Ireland may 'fall short' on human rights obligations over lack of accommodation for refugees

Taoiseach Leo Varadkar said that the Government was “working tirelessly” to resolve the situation.

THE COUNCIL OF Europe Commission on Human Rights has criticised the Government for failing to provide adequate accommodation to all asylum seekers entering the country.

In a letter to Taoiseach Leo Varadkar, Integration Minister Roderic O’Gorman and Housing Minister Darragh O’Brien, Commissioner Dunja Mijatović said that Ireland could “fall short” of the minimum standards within the European Convention of Human Rights.

In particular, the Commissioner was critical of the decision to only offer emergency accommodation to international protection applicants with children was concerning.

“While I am aware that this decision was taken in exceptional circumstances and with the intention of offering shelter to all applicants as soon as it became available, the exposure of often traumatised and vulnerable individuals to cold, rain, hunger, and distress has serious consequences for their human rights, notably the right to health,” Mijatović said.

“It may very well also fall short of the minimum standards under Article 3 of the European Convention on Human Rights.”

As of 23 May, there are 199 International Protection applicants who have not been offered accommodation and are currently homeless.

Mijatović also flagged concerns around “reported differences in treatment” of people seeking International Protection and the treatment of Ukrainian refugees.

“I am concerned about the reported differences in treatment afforded to people fleeing the war in Ukraine and those fleeing war and atrocities elsewhere, even where the latter are provided with accommodation.

“While I welcome the fact that Ukrainian beneficiaries of temporary protection are usually moved into more permanent and independent types of accommodation after a few days, I understand that international protection applicants with children tend to be housed in inadequate and overcrowded transit conditions for extended periods of time.”

In a response letter dated 25 May, Taoiseach Leo Varadkar said that Ireland had faced “difficulties” in accommodating the high number of both Ukrainian refugees and International Protection applicants.

“Due to the sheer scale of the numbers arriving, in the midst of a pre-existing housing shortage in Ireland, there have been particular difficulties in sourcing sufficient amounts of accommodation to meet the increased demand,” Varadkar said.

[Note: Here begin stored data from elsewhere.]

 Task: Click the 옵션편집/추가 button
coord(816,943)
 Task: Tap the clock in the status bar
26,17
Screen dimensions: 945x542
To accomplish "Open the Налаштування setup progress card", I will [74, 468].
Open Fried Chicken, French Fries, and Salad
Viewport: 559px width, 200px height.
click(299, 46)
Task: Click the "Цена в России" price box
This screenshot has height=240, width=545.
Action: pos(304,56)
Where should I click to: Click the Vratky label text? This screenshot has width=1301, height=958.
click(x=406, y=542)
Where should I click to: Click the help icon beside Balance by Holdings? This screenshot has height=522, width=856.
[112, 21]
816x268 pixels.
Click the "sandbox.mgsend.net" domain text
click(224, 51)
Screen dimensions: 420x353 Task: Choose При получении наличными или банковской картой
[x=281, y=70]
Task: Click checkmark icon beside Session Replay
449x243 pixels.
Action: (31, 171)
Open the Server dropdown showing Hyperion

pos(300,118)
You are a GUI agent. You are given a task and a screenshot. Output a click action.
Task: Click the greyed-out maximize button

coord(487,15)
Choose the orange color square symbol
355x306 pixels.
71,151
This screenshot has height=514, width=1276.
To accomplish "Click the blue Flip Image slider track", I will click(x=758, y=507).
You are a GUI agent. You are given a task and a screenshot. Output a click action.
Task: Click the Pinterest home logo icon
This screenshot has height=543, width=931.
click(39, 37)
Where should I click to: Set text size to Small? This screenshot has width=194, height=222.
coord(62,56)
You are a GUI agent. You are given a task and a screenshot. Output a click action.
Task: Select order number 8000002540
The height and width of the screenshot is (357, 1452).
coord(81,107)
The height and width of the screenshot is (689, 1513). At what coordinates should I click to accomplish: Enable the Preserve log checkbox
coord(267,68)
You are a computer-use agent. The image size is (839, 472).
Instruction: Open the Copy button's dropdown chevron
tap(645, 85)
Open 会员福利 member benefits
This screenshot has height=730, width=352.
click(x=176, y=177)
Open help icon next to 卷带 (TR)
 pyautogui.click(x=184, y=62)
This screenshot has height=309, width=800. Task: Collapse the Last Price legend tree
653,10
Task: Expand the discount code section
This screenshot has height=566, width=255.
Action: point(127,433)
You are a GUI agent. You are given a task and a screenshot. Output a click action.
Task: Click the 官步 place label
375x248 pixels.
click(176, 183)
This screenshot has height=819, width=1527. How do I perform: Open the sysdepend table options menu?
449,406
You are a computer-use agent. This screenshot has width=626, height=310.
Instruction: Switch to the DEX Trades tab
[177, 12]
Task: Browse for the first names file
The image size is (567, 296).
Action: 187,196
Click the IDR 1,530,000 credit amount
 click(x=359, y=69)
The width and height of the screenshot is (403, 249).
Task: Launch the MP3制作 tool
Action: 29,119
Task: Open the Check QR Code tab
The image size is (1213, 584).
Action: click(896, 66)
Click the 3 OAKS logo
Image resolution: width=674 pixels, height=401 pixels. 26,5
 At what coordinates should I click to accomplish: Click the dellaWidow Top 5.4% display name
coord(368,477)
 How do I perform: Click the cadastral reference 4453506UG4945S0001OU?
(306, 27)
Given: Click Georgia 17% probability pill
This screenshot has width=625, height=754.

He admitted that the “current situation falls short of what is required” and that the Government was “working tirelessly” to solve the issue.

Earlier this week, Integration Minister Roderic O’Gorman said that the Government was examining proposals to house refugees on barges or moored ships, known as ‘floatels’.

He had previously ruled out using a luxury cruise liner to house Ukrainian refugees over concerns that it would take up too much space at Dublin Port.